A ausência de participação efetiva em decisões desta natureza contraria o princípio da participação institucional. Preocupa especialmente à federação o anúncio vindo no seguimento imediato da transformação do Instituto Politécnico de Bragança em Universidade Politécnica a 31 de julho, que segundo a organização revela ausência de estratégia de médio e longo prazo para o sistema de ensino superior português e envia sinais de profunda incerteza sobre o futuro da região.
A Universidade Politécnica de Bragança integra seis escolas: a Escola de Saúde, a Escola de Educação, a Escola Agrária e a Escola de Tecnologia e Gestão, localizadas em Bragança, a Escola de Comunicação, em Mirandela, e a Escola de Hotelaria e Bem-estar, em Chaves. A instituição acolhe cerca de 10 mil estudantes, dos quais 30% são estrangeiros.

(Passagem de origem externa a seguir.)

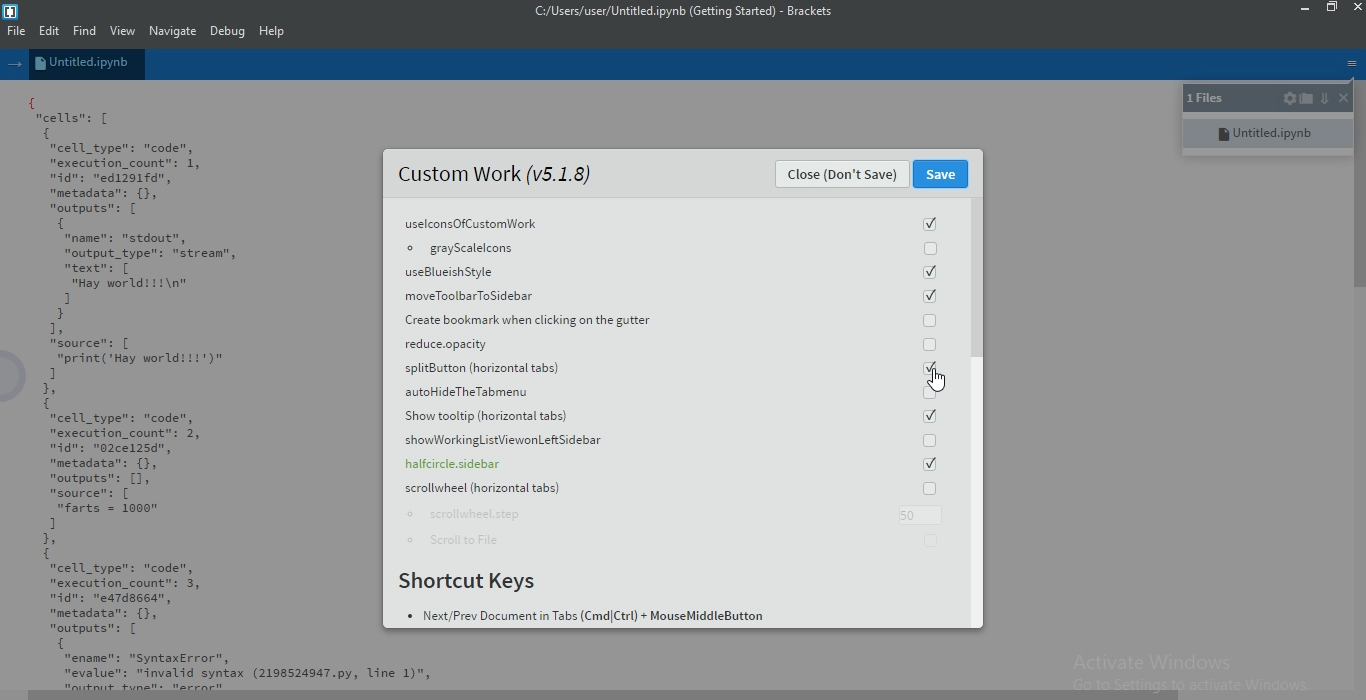 The width and height of the screenshot is (1366, 700). What do you see at coordinates (936, 379) in the screenshot?
I see `cursor` at bounding box center [936, 379].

A federação reclama que qualquer decisão sobre a arquitetura do sistema de ensino superior deve ser tomada com base em critérios claros, transparência e consulta efetiva de todos os agentes do setor.
Apesar da crítica da federação, a criação da universidade tem recebido elogios das estruturas políticas locais, designadamente dos presidentes das câmaras de Bragança e Mirandela, dos municípios integrados na Associação de Municípios do Baixo Sabor e da Comunidade Intermunicipal de Terras de Trás-os-Montes, que a consideram uma oportunidade para o desenvolvimento e capacitação da região.